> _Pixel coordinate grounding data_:
= Beginning of Section =

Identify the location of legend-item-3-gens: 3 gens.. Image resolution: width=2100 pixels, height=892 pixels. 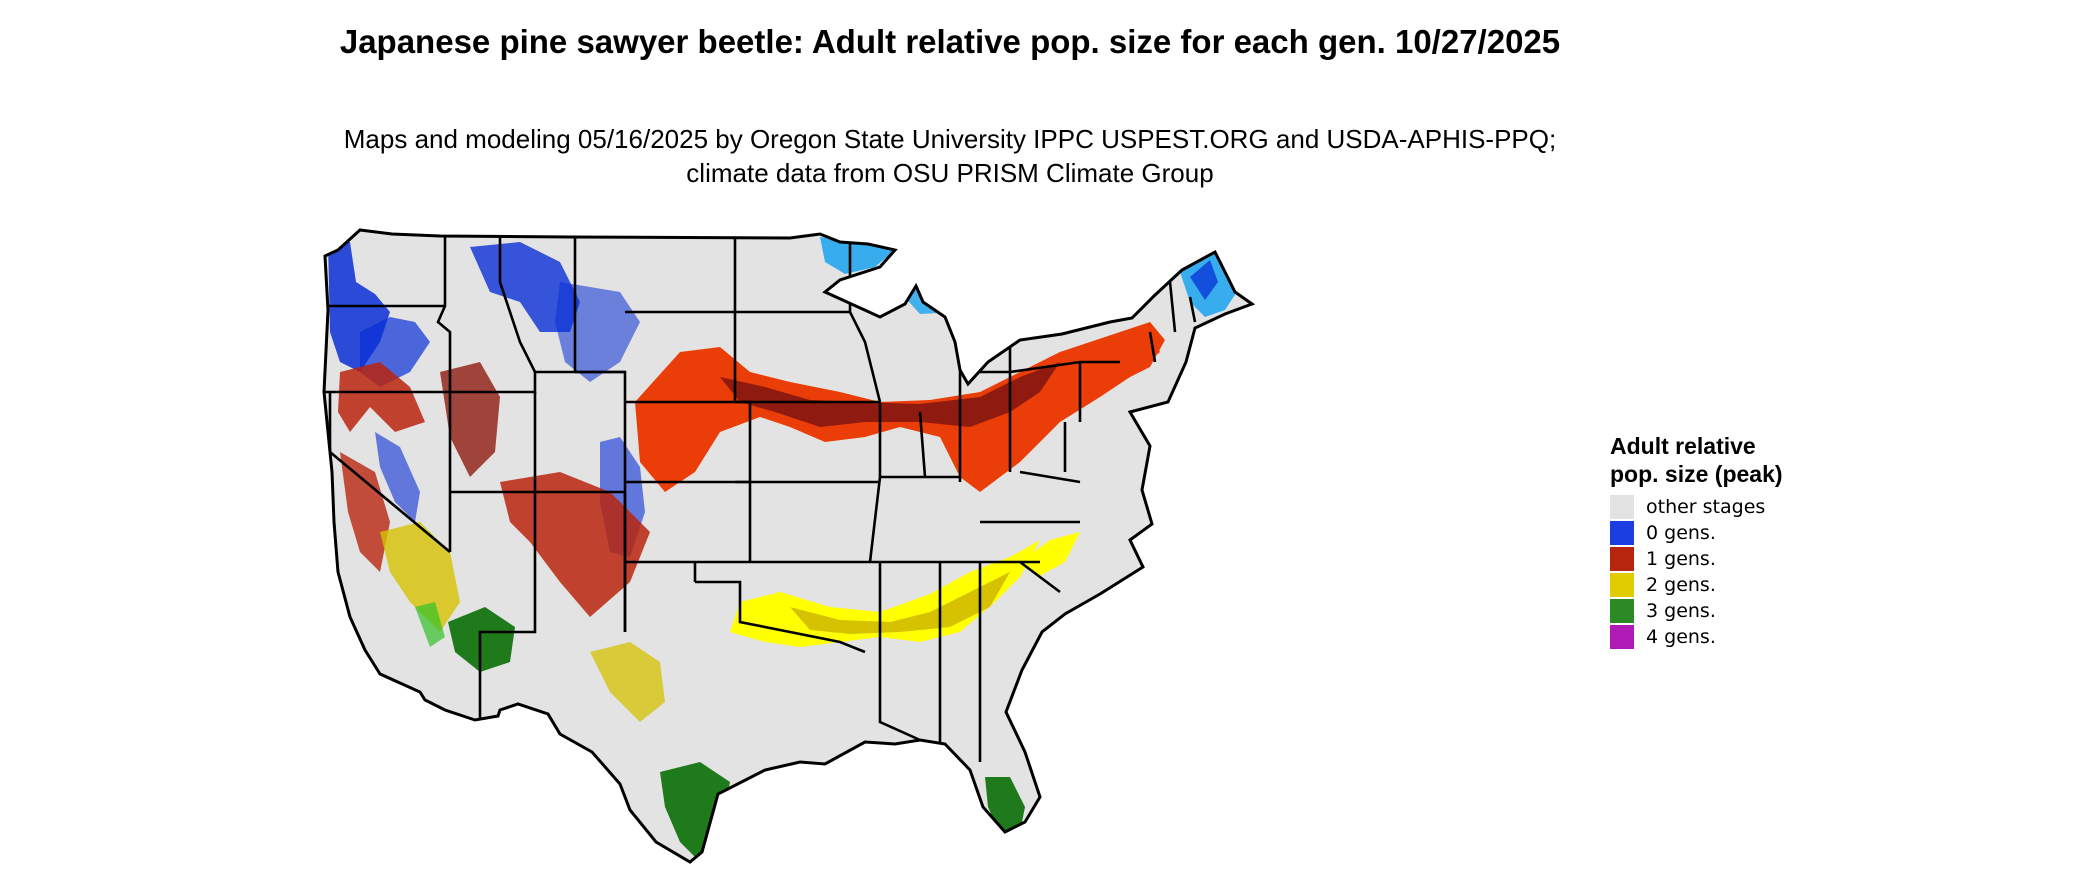
(1710, 611).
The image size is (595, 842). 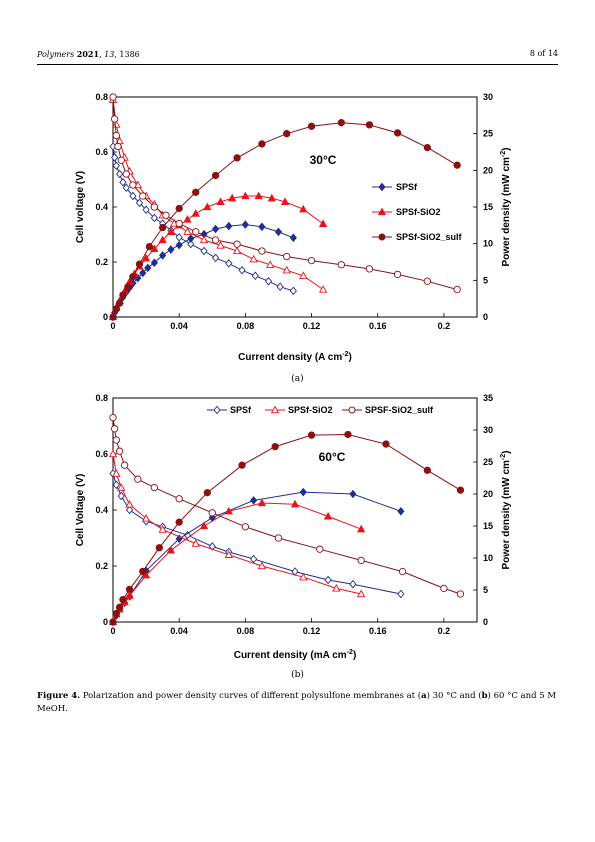 What do you see at coordinates (246, 631) in the screenshot?
I see `x-tick-label: 0.08` at bounding box center [246, 631].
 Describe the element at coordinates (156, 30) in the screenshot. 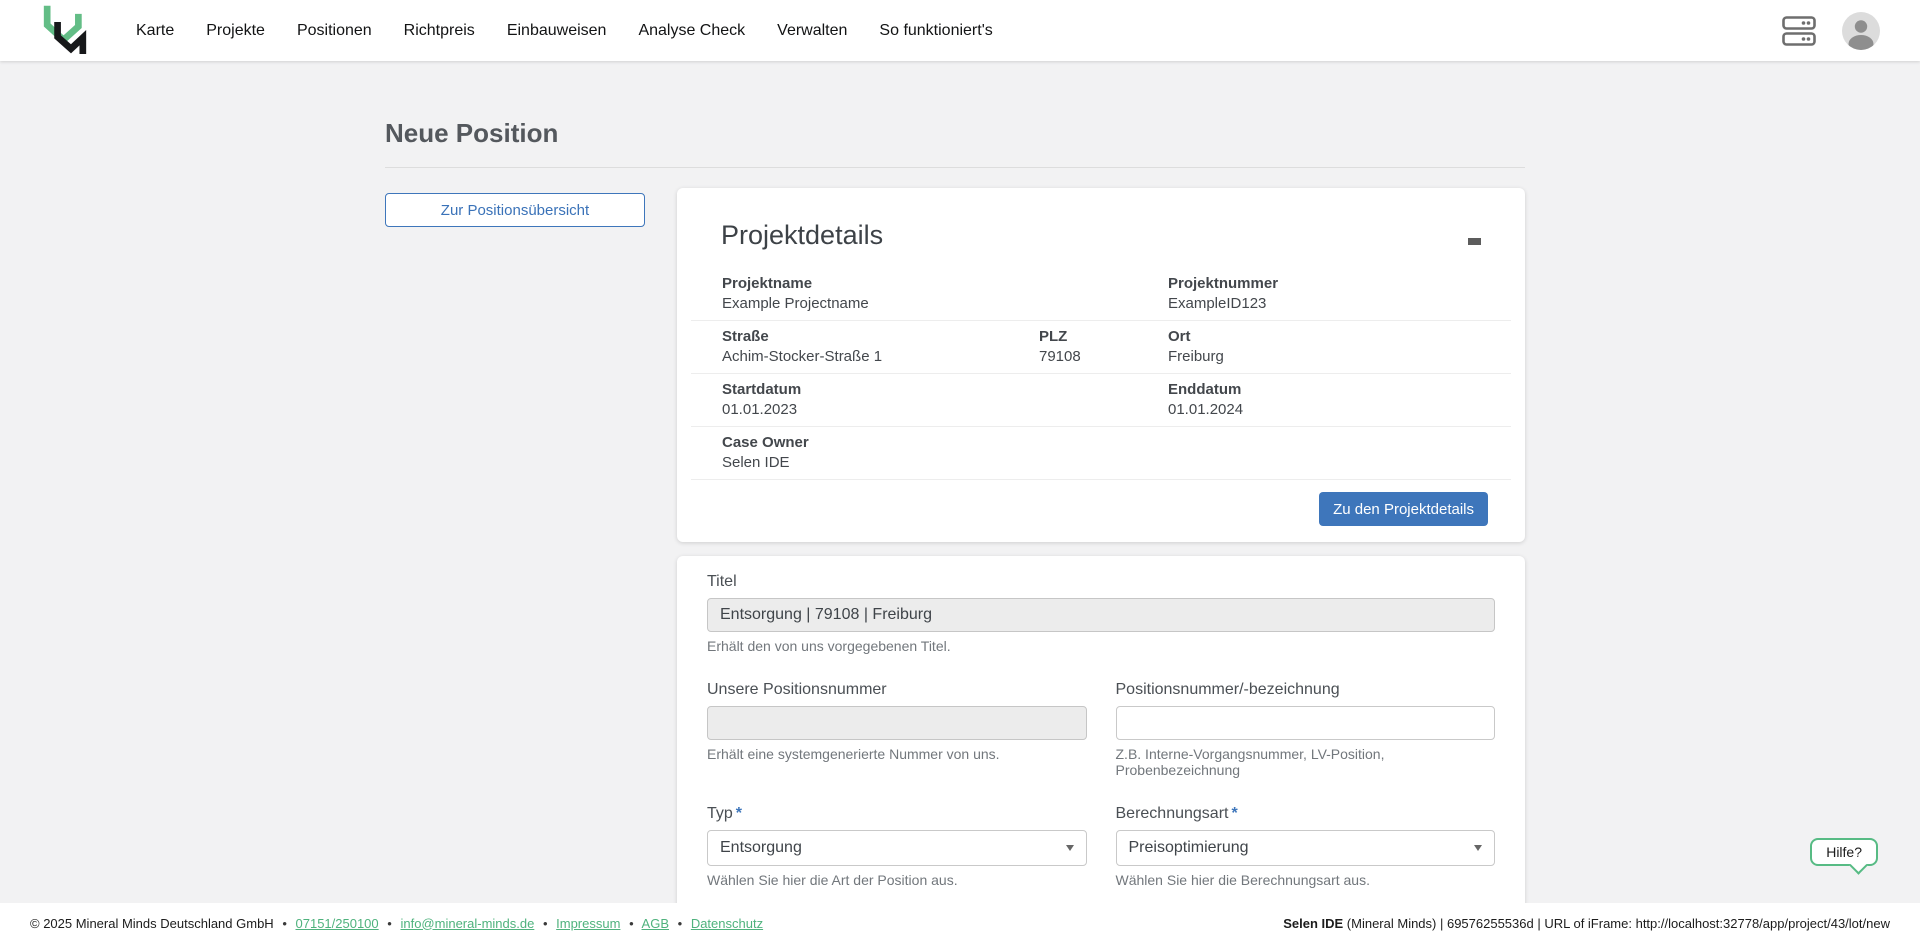

I see `nav-item-karte: Karte` at that location.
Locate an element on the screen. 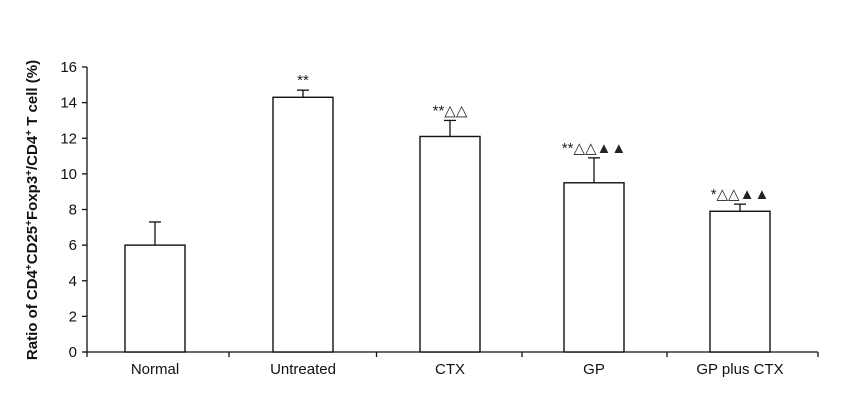  y-tick-label: 8 is located at coordinates (73, 210).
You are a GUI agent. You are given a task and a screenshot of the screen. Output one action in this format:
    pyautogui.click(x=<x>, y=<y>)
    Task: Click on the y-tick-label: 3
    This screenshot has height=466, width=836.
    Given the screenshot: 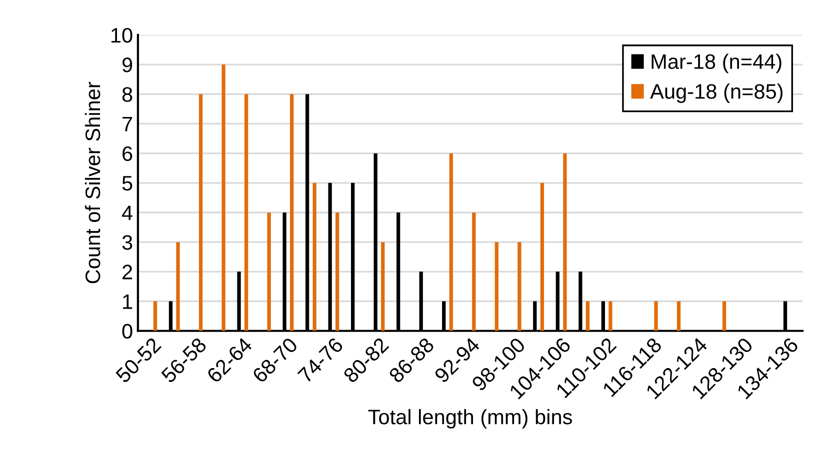 What is the action you would take?
    pyautogui.click(x=127, y=242)
    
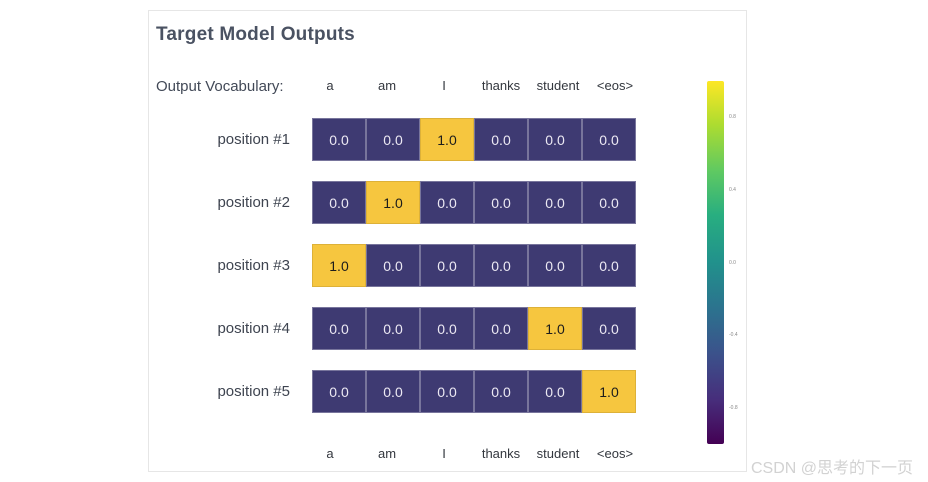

= End of Section =

Return the stretch from the start of the data through the line containing "(1710, 611).", both ends included, reproduced verbatim. Omit the pictures.

> _Output for this task_:
Identify the location of legend-item-3-gens: 3 gens.. Image resolution: width=2100 pixels, height=892 pixels. 
(1710, 611).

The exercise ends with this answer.